Production of NRF2 and p62 in EBV Latency

Authors' Affiliations

Nicholas Roberts is the first author and the person completing registration Nicholas Roberts, Quillen College of Medicine, East Tennessee State University, Johnson City, TN Marry Howell is the second author Marry Howell, Center for Inflammation, Infectious Disease and Immunity, Department of Internal Medicine, Quillen College of Medicine, East Tennessee State University Dr. Shunbin Ning is the third author Shunbin Ning, Center for Inflammation, Infectious Disease and Immunity, Department of Internal Medicine, Quillen College of Medicine, East Tennessee State University

Location

Culp Ballroom

Start Date

4-7-2022 9:00 AM

End Date

4-7-2022 12:00 PM

Poster Number

5

Faculty Sponsor’s Department

Internal Medicine

Name of Project's Faculty Sponsor

Shunbin Ning

Classification of First Author

Medical Student

Competition Type

Competitive

Type

Poster Presentation

Project's Category

Cytopathology

Abstract or Artist's Statement

Abstract

Introduction: The Epstein Barr Virus (EBV) is one of the most common viruses infecting around 95% of adults worldwide. The virus is responsible for 1% of all cancers including Burkitt’s lymphoma, gastric carcinoma, Hodgkin’s lymphoma, and nasopharyngeal carcinoma. EBV-associated tumor cells display radiation and chemotherapy resistance despite the accumulation of intracellular reactive oxygen species (ROS).

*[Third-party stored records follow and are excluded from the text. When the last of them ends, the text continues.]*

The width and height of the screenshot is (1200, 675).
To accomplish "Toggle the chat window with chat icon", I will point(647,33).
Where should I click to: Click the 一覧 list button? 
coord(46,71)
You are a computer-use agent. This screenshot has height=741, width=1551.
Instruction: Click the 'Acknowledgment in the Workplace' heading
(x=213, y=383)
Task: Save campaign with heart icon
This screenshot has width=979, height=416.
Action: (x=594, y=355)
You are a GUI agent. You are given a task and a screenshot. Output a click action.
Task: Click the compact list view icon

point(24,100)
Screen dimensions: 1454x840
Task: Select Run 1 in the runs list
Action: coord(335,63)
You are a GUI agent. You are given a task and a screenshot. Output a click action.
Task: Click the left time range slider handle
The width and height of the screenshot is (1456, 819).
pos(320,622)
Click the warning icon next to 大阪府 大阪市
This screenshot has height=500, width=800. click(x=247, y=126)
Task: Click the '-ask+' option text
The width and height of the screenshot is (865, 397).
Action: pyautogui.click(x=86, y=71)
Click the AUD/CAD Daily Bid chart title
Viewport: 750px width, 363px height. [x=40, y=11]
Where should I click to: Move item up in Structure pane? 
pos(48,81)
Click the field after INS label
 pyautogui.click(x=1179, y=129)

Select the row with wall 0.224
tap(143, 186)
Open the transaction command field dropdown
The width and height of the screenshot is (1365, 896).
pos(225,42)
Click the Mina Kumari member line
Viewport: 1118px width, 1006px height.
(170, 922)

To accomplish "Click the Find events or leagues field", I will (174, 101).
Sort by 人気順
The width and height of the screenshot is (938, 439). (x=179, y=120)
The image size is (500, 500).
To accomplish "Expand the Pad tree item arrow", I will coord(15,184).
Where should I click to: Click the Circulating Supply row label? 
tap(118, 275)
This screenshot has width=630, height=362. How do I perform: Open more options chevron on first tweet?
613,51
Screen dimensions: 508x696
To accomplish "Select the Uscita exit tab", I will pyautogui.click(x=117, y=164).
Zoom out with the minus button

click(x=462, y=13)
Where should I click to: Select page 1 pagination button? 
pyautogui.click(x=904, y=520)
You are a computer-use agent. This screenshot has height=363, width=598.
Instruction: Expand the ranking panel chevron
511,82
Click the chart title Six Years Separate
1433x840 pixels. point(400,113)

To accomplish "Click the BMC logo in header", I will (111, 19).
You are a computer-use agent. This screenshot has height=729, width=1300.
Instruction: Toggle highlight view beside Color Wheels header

Our previous study showed that EBV infected lymphocytes release products (LMP1, EBNA1/2, and EBERs) that spontaneously activated the Keap1-NRF2 pathway. When this pathway is activated, the transcription factor NRF2 dissociated from Keap1 and entered the nucleus where it increased transcription for the protein p62. As intracellular p62 levels rose as a result of ROS, this protein competed with NRF2 for binding on Keap1 further increasing the rate of p62 transcription. This created a positive feedback loop that caused a high level of p62 and ROS within the cell. At such high levels, p62 was no longer capable of DNA damage repair through selective autophagy leading to uncontrolled cellular proliferation while escaping DNA damage-induced cell death. The mechanism by which EBV activated the Keap1-NRF2 antioxidant defense pathway is not well understood. In this preliminary stage of the study, the goal is to identify drug treatments affecting different proteins within the keap1-NRF2 pathway that alters the production of NRF2 and p62. In the future, this data will be utilized in a mouse model to identify and therapeutically suppress tumor growth in EBV-positive patients.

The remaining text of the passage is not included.